Idéias quentes para uma ética ambiental (1 notícias)

Publicado em 10 de abril de 2008

Por José Eli da Veiga, de Cambridge

Esses três recentes e utilíssimos lançamentos de duas editoras britânicas têm muita coisa em comum, embora sejam dirigidos a segmentos bem diferentes de leitores. São textos de filosofia moral, escritos por profissionais do ramo, e sobre o mais crucial cacho de desafios do século XXI: os socioambientais. Além disso, são irrelevantes as diferenças de abordagem teórica, embora seja imensa a diferença de estilo entre os dois primeiros e o terceiro. Os professores Dale Jamieson, da universidade de New York, e Kevin Gibson, da católica Marquette (Wisconsin), sistematizaram seus cursos em amplas introduções às éticas ambiental e empresarial. Já a aposta do secretário do Royal Institute of Philosophy, James Garvey, foi bem mais arriscada: dizer sem rodeios o que considera certo e errado em um mundo em aquecimento ("Right and wrong in a warming world" é o subtítulo). 

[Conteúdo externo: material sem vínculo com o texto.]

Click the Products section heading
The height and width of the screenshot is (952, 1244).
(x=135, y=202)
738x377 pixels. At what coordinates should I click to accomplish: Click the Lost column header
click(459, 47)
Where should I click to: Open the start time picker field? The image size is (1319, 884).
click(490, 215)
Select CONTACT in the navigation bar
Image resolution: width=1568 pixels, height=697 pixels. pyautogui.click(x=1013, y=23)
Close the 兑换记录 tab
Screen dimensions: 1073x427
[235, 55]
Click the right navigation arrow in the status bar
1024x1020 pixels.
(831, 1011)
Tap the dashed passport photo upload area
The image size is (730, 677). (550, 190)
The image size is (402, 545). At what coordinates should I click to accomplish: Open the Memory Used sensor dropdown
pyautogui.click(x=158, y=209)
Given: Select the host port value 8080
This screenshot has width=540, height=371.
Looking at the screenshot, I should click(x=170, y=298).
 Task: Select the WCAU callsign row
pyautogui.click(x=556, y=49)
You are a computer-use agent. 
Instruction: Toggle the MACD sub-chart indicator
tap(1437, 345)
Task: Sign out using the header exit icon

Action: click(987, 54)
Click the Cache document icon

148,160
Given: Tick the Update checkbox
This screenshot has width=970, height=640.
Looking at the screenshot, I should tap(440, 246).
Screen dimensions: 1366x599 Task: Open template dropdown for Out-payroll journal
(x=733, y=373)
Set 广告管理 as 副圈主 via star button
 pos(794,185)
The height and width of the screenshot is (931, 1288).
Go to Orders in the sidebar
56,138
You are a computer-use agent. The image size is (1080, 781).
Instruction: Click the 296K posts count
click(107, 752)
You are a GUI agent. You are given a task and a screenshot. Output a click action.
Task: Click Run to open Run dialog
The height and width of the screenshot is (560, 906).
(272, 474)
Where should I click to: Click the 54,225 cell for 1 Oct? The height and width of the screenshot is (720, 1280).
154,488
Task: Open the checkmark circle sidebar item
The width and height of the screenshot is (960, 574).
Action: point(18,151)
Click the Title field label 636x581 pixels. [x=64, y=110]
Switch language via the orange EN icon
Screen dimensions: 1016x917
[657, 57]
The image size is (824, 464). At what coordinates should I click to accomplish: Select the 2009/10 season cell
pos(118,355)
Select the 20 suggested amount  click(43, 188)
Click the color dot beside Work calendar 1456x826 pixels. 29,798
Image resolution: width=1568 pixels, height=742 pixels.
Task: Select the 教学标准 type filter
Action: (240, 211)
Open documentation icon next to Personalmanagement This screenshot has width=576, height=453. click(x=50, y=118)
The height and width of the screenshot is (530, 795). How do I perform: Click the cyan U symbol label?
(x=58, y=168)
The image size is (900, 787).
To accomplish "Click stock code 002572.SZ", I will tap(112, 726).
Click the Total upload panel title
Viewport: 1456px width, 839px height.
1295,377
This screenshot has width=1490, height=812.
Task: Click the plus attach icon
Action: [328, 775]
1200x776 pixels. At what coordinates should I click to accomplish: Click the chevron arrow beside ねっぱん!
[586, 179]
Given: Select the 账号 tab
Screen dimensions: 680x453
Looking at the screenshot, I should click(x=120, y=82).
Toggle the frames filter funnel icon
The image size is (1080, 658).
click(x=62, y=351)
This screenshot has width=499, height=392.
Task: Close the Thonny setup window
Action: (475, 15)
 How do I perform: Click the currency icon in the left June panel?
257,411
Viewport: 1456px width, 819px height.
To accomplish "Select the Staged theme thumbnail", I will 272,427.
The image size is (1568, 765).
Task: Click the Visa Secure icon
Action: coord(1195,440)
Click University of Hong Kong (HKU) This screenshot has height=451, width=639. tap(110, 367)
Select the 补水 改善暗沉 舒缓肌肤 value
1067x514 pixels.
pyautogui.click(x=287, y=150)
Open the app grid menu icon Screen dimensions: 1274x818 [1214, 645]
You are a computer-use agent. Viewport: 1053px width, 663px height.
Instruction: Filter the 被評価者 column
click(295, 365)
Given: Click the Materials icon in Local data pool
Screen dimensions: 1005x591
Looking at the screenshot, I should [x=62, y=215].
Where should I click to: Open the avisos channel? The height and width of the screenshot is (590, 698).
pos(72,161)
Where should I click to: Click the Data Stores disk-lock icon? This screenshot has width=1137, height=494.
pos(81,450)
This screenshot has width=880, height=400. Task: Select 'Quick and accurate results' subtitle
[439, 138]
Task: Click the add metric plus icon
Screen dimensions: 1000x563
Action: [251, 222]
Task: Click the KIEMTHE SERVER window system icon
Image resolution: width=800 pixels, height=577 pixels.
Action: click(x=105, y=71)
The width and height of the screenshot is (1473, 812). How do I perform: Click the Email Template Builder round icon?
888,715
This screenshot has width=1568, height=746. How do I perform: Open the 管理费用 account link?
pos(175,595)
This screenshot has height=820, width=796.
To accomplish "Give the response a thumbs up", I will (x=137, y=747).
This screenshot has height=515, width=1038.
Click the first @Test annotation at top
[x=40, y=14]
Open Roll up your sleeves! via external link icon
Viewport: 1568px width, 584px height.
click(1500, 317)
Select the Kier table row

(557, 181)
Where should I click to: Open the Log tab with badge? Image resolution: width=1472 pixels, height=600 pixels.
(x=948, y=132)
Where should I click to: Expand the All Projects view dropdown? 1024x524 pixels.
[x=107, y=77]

Impossível exagerar a importância dessa trinca, pois os desafios colocados pela emergência socioambiental são antes de tudo éticos. No que se refere às empresas, é até desnecessário argumentar, pois basta pensar um pouco no termo escolhido para essa dimensão: "responsabilidade". Mas não é muito freqüente que o mesmo seja assumido por cientistas sociais, com destaque, é claro, para os economistas. Tendem a transmitir a ilusão de que os graves problemas socioambientais deste século poderiam ser razoavelmente analisados no âmbito de suas disciplinas, sem necessidade de abordar questões prévias e bem mais abstratas sobre o modo com que a espécie humana lida com todo o restante da natureza. Exemplo bem recente acaba de ser oferecido por Jeffrey D. Sachs, ao afirmar que "o controle climático não é um jogo moral, mas um desafio tecnológico prático e solucionável" ("Scientific American Brasil", abril 2008, pág. 28). 

O pior é que a maioria dos analistas nem sequer percebe quanto qualquer de suas opções metodológicas está profundamente enraizada em alguma das grandes famílias da filosofia moral. Principalmente no conseqüencialismo (com suas três ramificações utilitaristas), e por vezes universalismo kantiano. Nem tanto na chamada "ética da virtude", pois esta só surgiu a partir de 1958 em obras de discípulas de Wittgenstein, principalmente a ultra-conservadora católica Elizabeth Anscombe. E é interessante notar que Jamieson aponta para grandes similaridades entre essa "ética da virtude" e os discursos dos pensadores americanos que mais influenciaram o socioambientalismo contemporâneo: o abolicionista Henry David Thoreau (1817-1862), o preservacionista escocês John Muir (1838-1914), o especialista em florestas Aldo Leopold (1887-1948) e a bióloga marinha Rachel Carson (1907-1964). 

Será que, para orientar comportamentos individuais e coletivos diante das graves questões socioambientais contemporâneas, deve-se escolher alguma dessas opções de filosofia moral, alguma das inúmeras religiões, ou mesmo a espiritualidade proposta por Leonardo Boff? É o contrário que parece ser confirmado pelas evidências apresentadas nesses três excelentes livros. Nenhum deles chega a dizer que os avanços científicos no âmbito ecológico apontam para a necessidade de uma ruptura com os limites de todas as atuais correntes éticas. Mas os três demonstram preferência por certo ecletismo, que chamam de "pluralismo". Algo que possa juntar os pontos mais fortes de cada corrente, para encontrar as posturas éticas que respondam ao principal desafio do século XXI: o desenvolvimento sustentável. 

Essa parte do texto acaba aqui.